Tesco struggles in U.S. with Fresh & Easy concept

Global supermarket giant Tesco PLC launched its Fresh & Easy format in the United States to much fanfare in 2007. Tesco had planned to open nearly 1,000 of the 12,000-square-foot stores within five years.

However, the London-based retailer has experienced a bumpy road with Fresh & Easy across the pond and is now facing increased competition and declining profits in the U.K.

Tesco announced earlier this year that it would be “mothballing” — temporarily closing — 12 Fresh & Easy stores in certain locations with weak performance. The stores are closing this quarter in Arizona, California and Nevada.
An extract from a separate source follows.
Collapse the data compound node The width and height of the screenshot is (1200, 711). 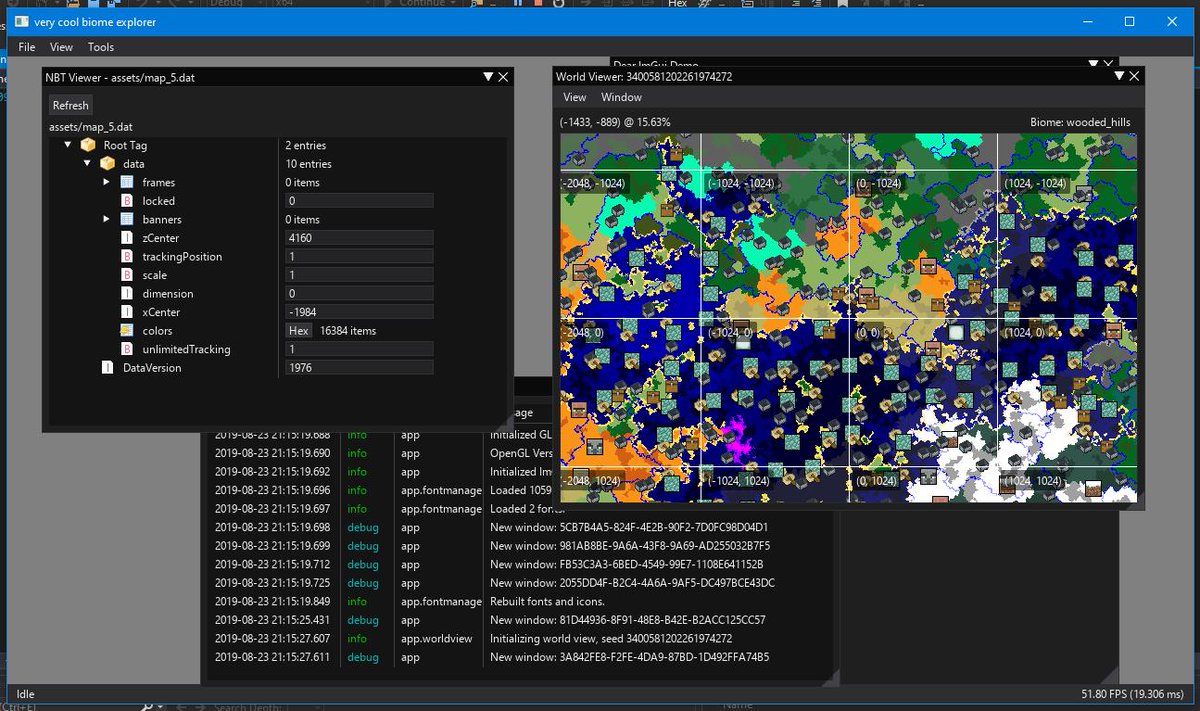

“Tesco started opening stores in the midst of an economic crisis and a housing crisis. All three of those markets have had a much higher percentage of underwater houses and foreclosures,” says Neil Stern, senior partner with retail consultancy McMillan Doolittle in Chicago.

At the same time, Tesco is opening 25 U.S. Fresh & Easy stores in the first quarter of 2012. Fresh & Easy’s sales soared 29 percent in its most recent fiscal third quarter and comparable store sales rose 11.9 percent. Tesco expects to break even with the Fresh & Easy concept by the end of its fiscal year 2012-2013.

Still, to grocery industry analysts, the rapid closures and openings in a chain of approximately 180 stores indicate strategy adjustments are under way.

“They are probably still tinkering a bit with what the right neighborhood profile is and the right offering,” says Jim Hertel, managing partner at retail consulting and strategy firm Willard Bishop in Barrington, Ill.

While Tesco has said it tailors Fresh & Easy offerings by location, Hertel and others say that is not the case. “I visited the stores when they only had a few open, and they seemed to be quite similar to one another,” says Hertel.

Instead of just altering store locations, Tesco needs to evolve its fresh offerings — including seafood — in order to be successful in the United States, say retail analysts.